HHS awards contracts for national health IT development
HSS has awarded four contracts totaling $18.6 million to different groups that will focus on developing prototype Nationwide Health Information Network (NHIN) architectures which should help in making communication of personal electronic health records between healthcare organizations easier.

The contracts forge a foundation on which interoperable and standards-based networks can be established for health data exchange. HHS recently also awarded contracts towards a harmonization of health information standards, developing certification procedure and evaluation of related products, and to address variations in business policies and state laws that prohibit health IT and data exchange.
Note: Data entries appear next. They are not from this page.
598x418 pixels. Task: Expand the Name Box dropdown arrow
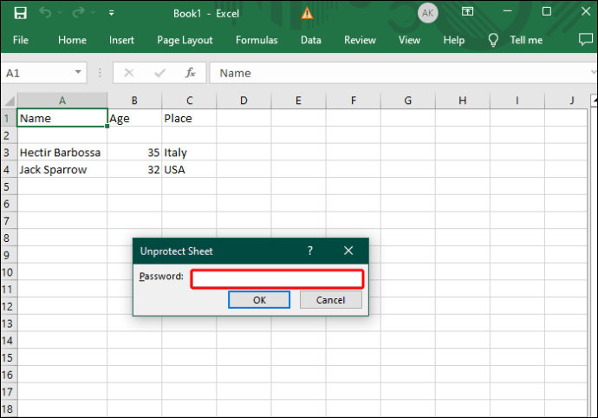tap(78, 72)
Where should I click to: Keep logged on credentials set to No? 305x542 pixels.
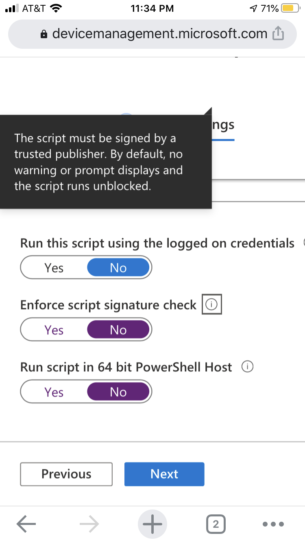[x=118, y=267]
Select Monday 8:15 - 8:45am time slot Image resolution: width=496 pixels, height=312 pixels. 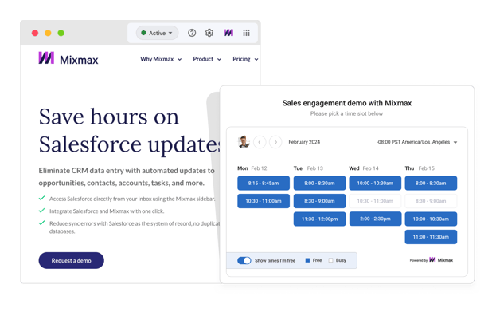click(264, 183)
"The Nationwide Health Information Network contracts will bring together technology developers with doctors and hospitals to create innovative state-of-the-art ideas for how health information can be securely shared," said Mike Leavitt, HHS secretary at the announcement last week of the contracts. "This effort will help design an information network that will transform our healthcare system resulting in higher quality, lower costs, less hassle and better care for American consumers," Leavitt added.

The four consortia are led respectively by Accenture, Computer Sciences Corporation (CSC), International Business Machines (IBM) and Northrop Grumman.  Each consortium will be a partnership with technology and health care leaders in three local health care markets. Each group will develop an architecture and a prototype network for secure information sharing through each facet of the healthcare system. All four consortia also will work jointly so that information can move seamlessly between each. The consortia must design and implement a standards-based network prototype over the course of one year.
 
"These prototypes are the key to information portability for American consumers and are a major step in our national effort to modernize health care delivery," said David J. Brailer, MD, PhD, national coordinator for health information technology, in a release. "This is a critical piece of moving health IT from hope to reality."  

IBM looks forward to the challenge the contract presents. "It's a very unique opportunity for us to be part of something that's going to move the ball forward on the standards and also implement some of the exchange in the data so that you can improve the use of the standards," said Tom Romeo, federal partner for HHS, IBM.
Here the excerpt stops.